The LEGO Movie 2 Videogame wasn't the groundbreaking reinvention the franchise so desperately needed, but it was still a step in the right direction. It's got the same one-note combat you'll be familiar with if you've played any other Lego game (though with some Master Builder special attacks thrown in for good measure) and missions too often boil down to 'Go find enough resources to build this item, which opens this door, etc'. But for all the times it falls into the pitfalls of its own past, there's also plenty to appreciate. The focus on collecting resources makes total sense for a game all about breaking everything in sight, and the mixture of sandbox levels and creative building options is a reminder that LEGO Worlds had plenty of ideas worth revisiting.
LEGO The Incredibles is exactly the kind of inoffensive and family-friendly action adventure fun you’d expect from a TT Games offering. You’re better off watching the film before you buy as it’ll ruin the plot without a second thought — obviously — but with its activity-filled sandbox and the usual mix of platforming and puzzle-solving, it’s an ideal way to keep younger fans happy once they leave the cinema. It's slight but generally satisfying popcorn fare.
LEGO games are typically quite good. Movie franchise games are typically quite bad. The LEGO Ninjago Movie Video Game is both, but ultimately it feels more like a movie game than a LEGO game. Poor level design, long load times and bugs make for a game that doesn't realise its full potential; funny dialogue and entertaining movie clips can't elevate this one to greatness. If you're looking for a great LEGO game for your Switch, there are plenty more to chose from — only approach this if you're a Ninjago fanatic.
LEGO Marvel Super Heroes 2 offers the kind of warm-hearted, knock-about action the series has become famous for, all wrapped up in a truly impressive open world package. It’s a shame that the underlying mechanics remain so defiantly clunky, while the controls seem a little haphazard in places. Multiplayer is curiously inessential, too. Ultimately, though, LEGO Marvel Super Heroes 2’s generosity of spirit and lightness of tone mean that it’s likely to win over a whole new generation of fans.

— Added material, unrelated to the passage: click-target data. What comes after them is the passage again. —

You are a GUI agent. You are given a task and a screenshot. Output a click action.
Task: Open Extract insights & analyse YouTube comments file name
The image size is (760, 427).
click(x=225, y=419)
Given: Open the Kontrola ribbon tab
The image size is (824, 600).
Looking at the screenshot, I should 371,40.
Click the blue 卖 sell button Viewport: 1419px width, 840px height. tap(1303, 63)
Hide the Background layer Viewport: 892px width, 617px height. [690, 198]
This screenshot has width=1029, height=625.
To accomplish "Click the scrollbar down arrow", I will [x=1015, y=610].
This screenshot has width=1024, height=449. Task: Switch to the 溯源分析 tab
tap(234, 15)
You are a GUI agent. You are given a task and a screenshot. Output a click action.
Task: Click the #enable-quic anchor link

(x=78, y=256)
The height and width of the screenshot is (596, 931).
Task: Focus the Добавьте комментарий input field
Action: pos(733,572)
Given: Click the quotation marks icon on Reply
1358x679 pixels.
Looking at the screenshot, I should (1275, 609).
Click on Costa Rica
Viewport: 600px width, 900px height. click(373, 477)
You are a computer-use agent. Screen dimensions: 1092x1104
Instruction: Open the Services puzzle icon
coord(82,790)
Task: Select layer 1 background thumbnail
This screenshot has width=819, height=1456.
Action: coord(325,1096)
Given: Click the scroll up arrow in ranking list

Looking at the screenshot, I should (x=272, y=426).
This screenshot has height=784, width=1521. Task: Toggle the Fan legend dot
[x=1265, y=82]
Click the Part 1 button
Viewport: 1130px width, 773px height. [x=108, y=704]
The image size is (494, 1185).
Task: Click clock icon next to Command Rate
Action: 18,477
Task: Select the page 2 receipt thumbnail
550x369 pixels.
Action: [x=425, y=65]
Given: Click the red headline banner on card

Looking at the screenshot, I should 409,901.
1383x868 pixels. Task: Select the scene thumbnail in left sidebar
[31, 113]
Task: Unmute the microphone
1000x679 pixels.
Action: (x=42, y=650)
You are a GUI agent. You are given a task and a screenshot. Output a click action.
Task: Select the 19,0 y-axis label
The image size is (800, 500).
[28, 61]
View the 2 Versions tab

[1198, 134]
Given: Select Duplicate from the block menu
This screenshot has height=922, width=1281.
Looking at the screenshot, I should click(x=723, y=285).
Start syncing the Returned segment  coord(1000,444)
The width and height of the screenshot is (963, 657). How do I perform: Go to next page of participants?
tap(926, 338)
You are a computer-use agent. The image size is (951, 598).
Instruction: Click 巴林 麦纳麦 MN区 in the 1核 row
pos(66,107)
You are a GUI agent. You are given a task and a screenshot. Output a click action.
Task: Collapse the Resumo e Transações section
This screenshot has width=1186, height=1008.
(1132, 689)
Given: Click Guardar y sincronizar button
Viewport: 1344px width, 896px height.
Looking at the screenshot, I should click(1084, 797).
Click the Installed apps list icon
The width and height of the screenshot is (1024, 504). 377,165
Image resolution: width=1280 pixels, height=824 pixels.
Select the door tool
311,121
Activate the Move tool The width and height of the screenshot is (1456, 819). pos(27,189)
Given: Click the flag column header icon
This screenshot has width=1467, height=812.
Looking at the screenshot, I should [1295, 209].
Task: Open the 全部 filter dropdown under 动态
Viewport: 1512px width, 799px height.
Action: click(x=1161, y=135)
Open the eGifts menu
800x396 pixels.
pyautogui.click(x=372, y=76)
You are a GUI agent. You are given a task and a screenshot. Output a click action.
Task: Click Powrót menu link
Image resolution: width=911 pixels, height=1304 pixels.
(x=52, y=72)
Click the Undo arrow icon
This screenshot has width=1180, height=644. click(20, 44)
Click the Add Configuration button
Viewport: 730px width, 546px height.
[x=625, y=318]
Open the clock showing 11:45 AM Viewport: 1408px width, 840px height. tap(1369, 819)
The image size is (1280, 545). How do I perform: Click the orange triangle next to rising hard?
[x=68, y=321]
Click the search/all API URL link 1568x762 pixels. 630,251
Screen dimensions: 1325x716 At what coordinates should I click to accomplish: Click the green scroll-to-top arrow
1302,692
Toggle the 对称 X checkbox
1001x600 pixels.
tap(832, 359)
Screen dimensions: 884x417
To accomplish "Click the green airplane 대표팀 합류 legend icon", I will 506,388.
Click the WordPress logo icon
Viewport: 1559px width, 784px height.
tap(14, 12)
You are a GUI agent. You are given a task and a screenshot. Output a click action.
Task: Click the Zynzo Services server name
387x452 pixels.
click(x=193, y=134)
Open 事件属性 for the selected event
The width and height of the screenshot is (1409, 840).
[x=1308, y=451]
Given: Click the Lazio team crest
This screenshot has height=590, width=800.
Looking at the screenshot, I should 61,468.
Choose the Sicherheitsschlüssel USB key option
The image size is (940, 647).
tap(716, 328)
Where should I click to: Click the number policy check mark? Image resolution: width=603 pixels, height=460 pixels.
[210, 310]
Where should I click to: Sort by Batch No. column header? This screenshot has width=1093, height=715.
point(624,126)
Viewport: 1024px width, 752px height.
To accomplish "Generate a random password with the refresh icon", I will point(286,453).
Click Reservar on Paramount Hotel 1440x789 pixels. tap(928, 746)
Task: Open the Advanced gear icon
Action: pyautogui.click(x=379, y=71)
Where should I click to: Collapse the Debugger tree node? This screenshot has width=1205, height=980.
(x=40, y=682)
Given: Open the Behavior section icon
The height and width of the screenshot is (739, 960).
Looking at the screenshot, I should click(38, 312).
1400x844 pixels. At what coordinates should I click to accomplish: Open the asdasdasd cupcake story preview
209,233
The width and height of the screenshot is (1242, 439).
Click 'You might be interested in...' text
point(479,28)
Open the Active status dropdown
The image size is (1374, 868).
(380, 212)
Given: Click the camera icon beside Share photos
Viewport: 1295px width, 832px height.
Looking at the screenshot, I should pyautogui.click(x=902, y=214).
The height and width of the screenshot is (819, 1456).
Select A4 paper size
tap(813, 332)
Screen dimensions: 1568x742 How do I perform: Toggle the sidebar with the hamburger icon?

As you’d expect, LEGO DC Super-Villains doesn’t make many attempts to change up the formula that’s served it so well for so long, but with a vast library of well-applied and famous baddies to draw from it offers a far more engaging and memorable story than the stretched-too-thin LEGO The Incredibles. With a brilliant cast on hand (can anyone really compare to Hamill’s Joker?), a huge sandbox hub and all the customisation options you could want in Danish brick form, this familiar playground has bags of charm.